Напуганные друзья бросились его подбадривать и утешать, заставили пообещать, что он не станет делать глупостей, и уговорили посоветоваться с его давним другом и врачом Эдгаром.

Приемная доктора Эдгара Вапорского располагалась на четвертом этаже красивого дома в XX округе Парижа, на улице Пиренеев, совсем рядом с площадью Гамбетта. Антуан ходил к нему с двух лет и никогда ни у кого больше не лечился.

Вообще-то, Эдгар был педиатром, но никто не знал Антуана лучше, чем он. Двадцатитрехлетнее знакомство сближает: они звали друг друга по имени и периодически ходили вместе в кино — оба обожали «Ле Бради», старый кинотеатр на Страсбургском бульваре.

После того как Антуану исполнилось двадцать, ему стало неловко сидеть без ребенка в приемной у педиатра. Родители украдкой косились на него, выглядывая из-за развернутых газет, карапузы таращились открыто. Он подсаживался поближе к матерям-одиночкам, но тщетно: его мгновенно разоблачали. Поэтому теперь, отправляясь к Эдгару, он брал напрокат сына соседки или любого ребенка, который слонялся без дела. На сей раз он приволок с собой Корали, дочку консьержа из его дома, которая вовсе не горела желанием служить ему отмазкой.

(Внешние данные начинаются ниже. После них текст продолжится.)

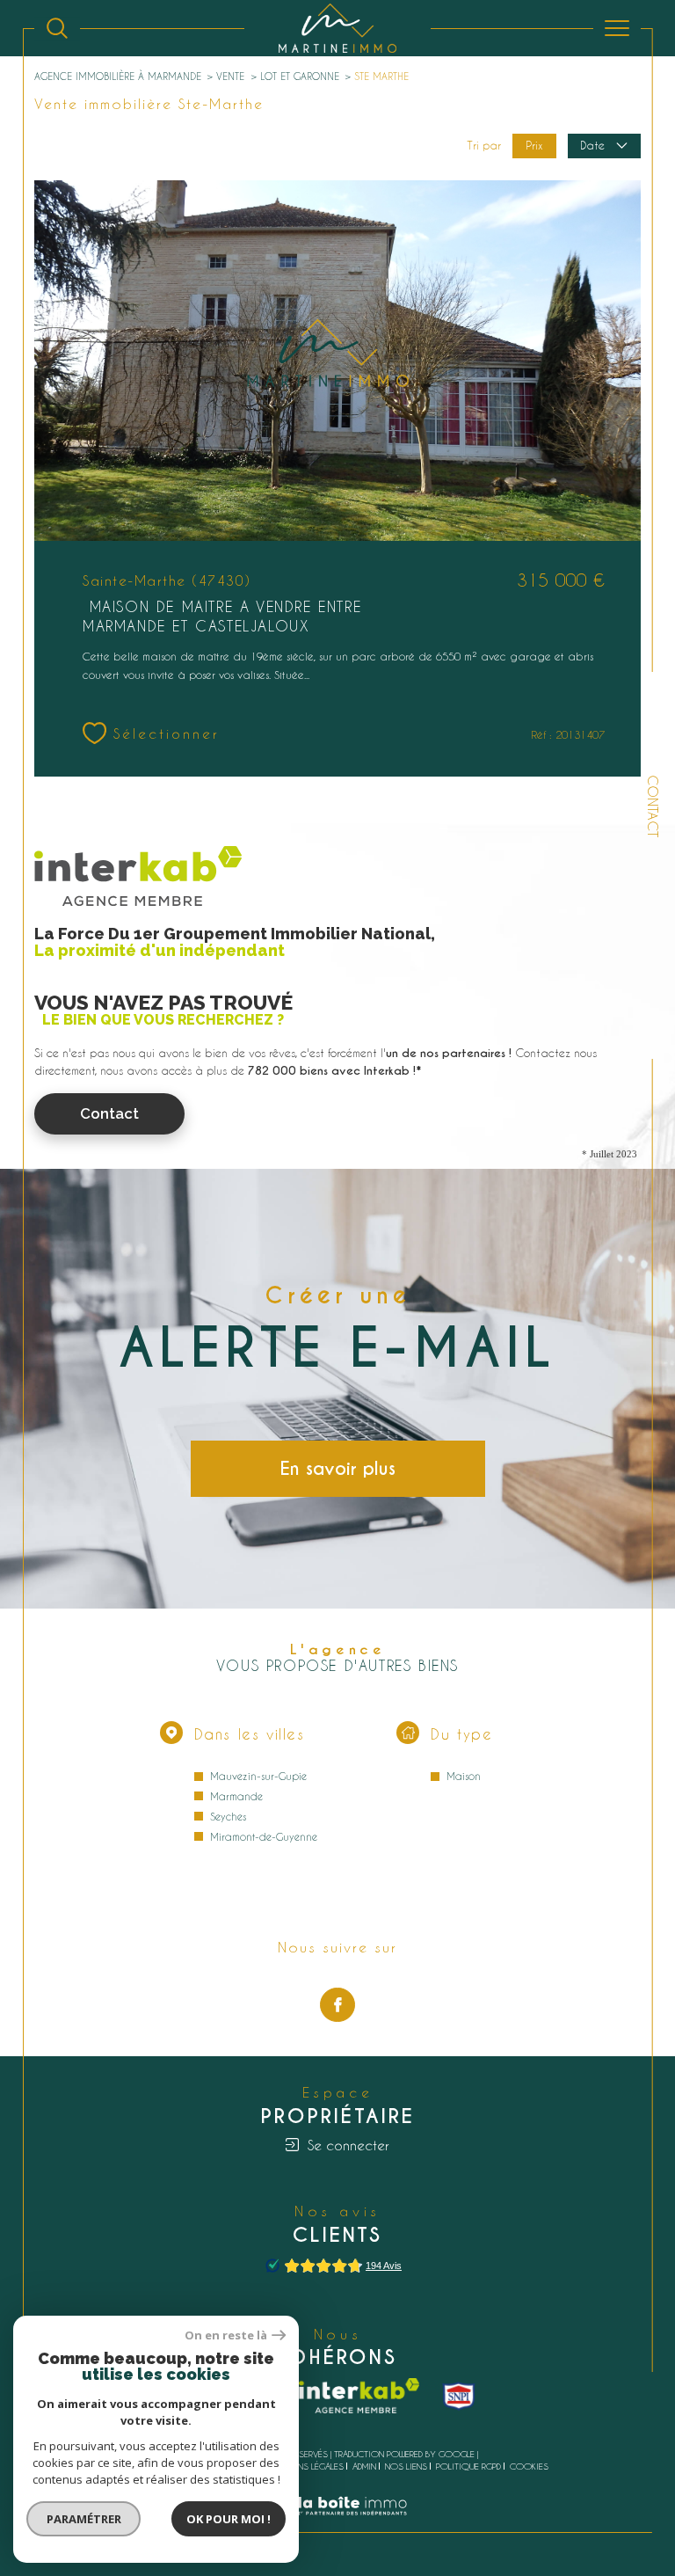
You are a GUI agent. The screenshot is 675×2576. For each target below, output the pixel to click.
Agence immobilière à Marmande (117, 76)
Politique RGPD (468, 2466)
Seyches (228, 1816)
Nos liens (406, 2466)
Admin (364, 2466)
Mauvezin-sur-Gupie (258, 1776)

Эдгар в хирургической маске выглянул в приемную и пригласил Антуана с Корали войти. Кабинет выглядел внутри как все врачебные кабинеты: по бежевым стенам были развешаны дипломы, на полках стояли толстенные книги в роскошных переплетах из бычьей кожи — надо думать, эти быки при жизни паслись на золотых лугах. Все здесь подчеркивало компетентность владельца, как будто мало медной таблички на двери; цветовая гамма, мебель, весь антураж дышали солидностью. Входящего мгновенно подавляла торжественность атмосферы, он невольно проникался почтением, осознавая, что вступает в царство всесильной медицины и ему ничего не остается, как склониться перед ее властью. Поход к врачу сплошь и рядом означает капитуляцию и отказ от суверенитета личности: человек больше себе не хозяин, он вручает свое тело со всеми его неполадками могущественным волшебникам, сведущим в науке врачевания. Сходство между традиционным набором предметов в медицинском кабинете и таинственными атрибутами в шатре ясновидящей или африканского колдуна поразительно. При определенном язвительно-скептическом настрое ничего не стоит доказать полную аналогию этих двух типов сценографии, да взять хотя бы запах лекарств в одном случае и ароматических трав в другом — они играют равнозначную роль и оказывают совершенно одинаковое воздействие на психику пациента. Но кабинет Эдгара не вполне укладывался в стандартные рамки, здесь висели детские рисунки и просто листки со всякими каракулями, на полу и на столе валялись игрушки и разноцветный пластилин. Красный Пауэр рейнджер, стоявший на пачке рецептов, нарушал своим присутствием символику врачебного могущества и сводил наваждение на нет.